As an initial matter, this court needs to examine its jurisdiction to entertain plaintiff's appeal. This court only can acquire jurisdiction over an appeal upon the timely filing of a notice of appeal. Weston v. Weston (In re Weston), 18 F.3d 860, 862 (10th Cir.1994). The requirement of a timely notice of appeal is mandatory and jurisdictional. Browder v. Director, Dep't of Corrections, 434 U.S. 257, 264 (1978).

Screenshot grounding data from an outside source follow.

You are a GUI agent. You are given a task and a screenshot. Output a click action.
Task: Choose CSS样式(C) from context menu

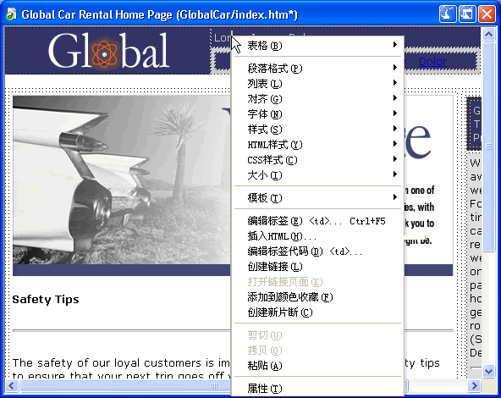(x=317, y=160)
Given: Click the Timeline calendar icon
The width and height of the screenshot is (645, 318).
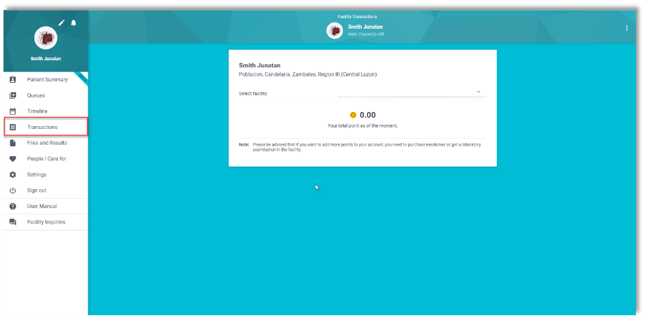Looking at the screenshot, I should (13, 111).
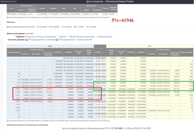The width and height of the screenshot is (194, 130).
Task: Click the 102 500 strike cell
Action: pos(98,89)
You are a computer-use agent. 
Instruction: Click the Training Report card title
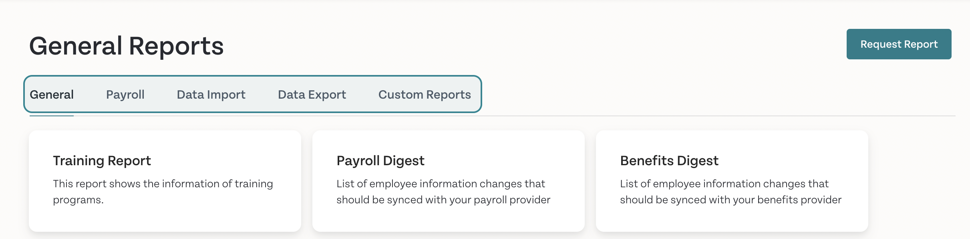pos(102,161)
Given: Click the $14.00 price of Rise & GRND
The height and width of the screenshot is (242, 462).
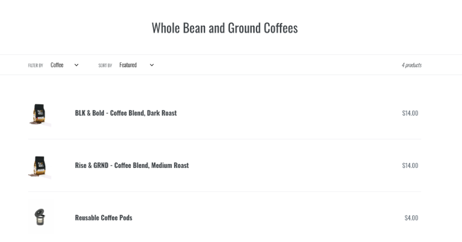Looking at the screenshot, I should (410, 165).
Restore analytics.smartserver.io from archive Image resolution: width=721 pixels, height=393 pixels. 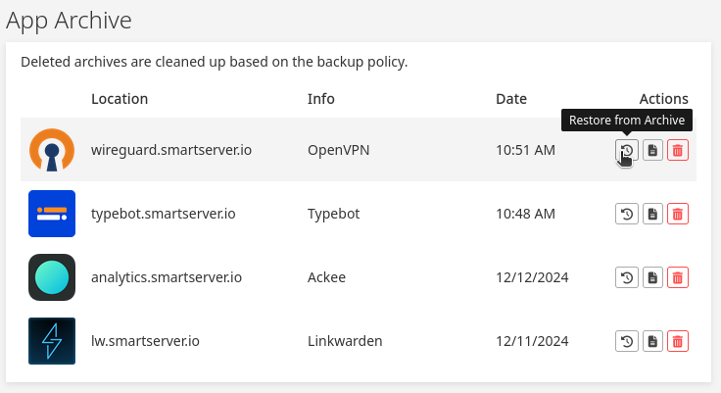626,277
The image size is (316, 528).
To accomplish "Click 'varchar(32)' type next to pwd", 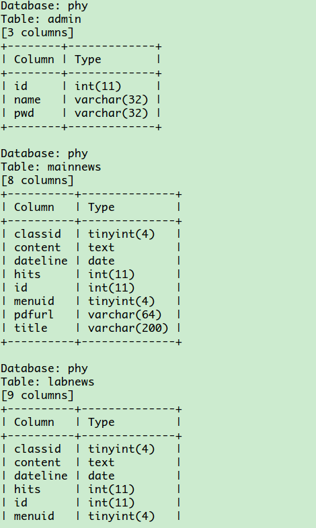I will click(x=111, y=113).
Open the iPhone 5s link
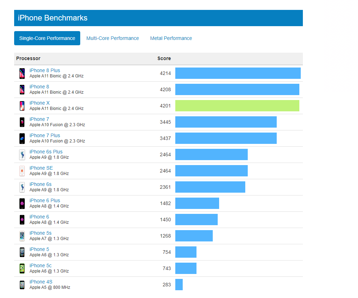 pos(40,233)
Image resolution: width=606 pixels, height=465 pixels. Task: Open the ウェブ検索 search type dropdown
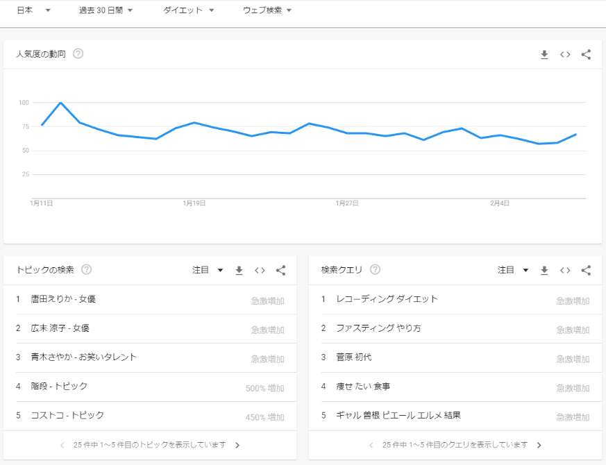(267, 10)
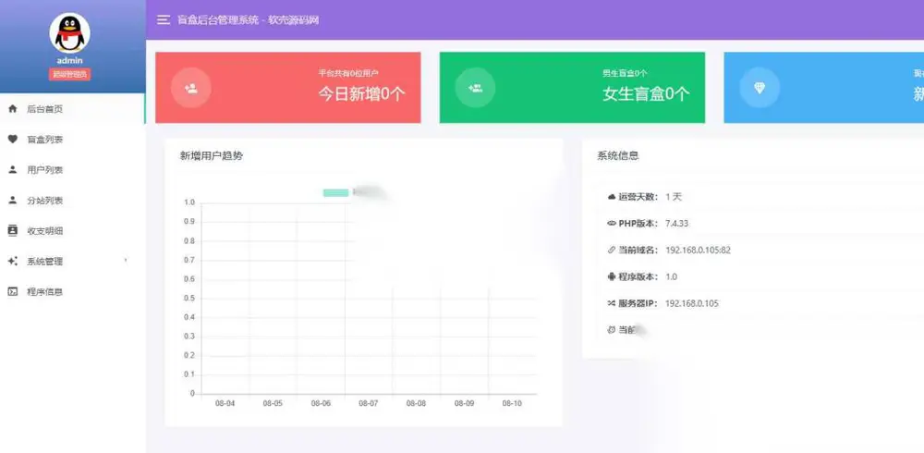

A notice of appeal must be filed within thirty days of entry of the judgment or order appealed from unless the United States is a party, in which case the notice must be filed within sixty days of entry of judgment. Fed. R.App. P. 4(a)(1). Here, plaintiff filed his notice of appeal on October 20, 1994, forty-four days after the September 6, 1994, entry of the district court order he appeals from. Plaintiff claims that because the United States Secret Service was a named defendant in his complaint, he has sixty days to file his notice of appeal. However, pursuant to stipulation of the parties, the United States Secret Service was dismissed as a party on May 16, 1994, and is not a party to this appeal. This raises the question whether plaintiff's notice of appeal, filed forty-four days after entry of judgment, is timely.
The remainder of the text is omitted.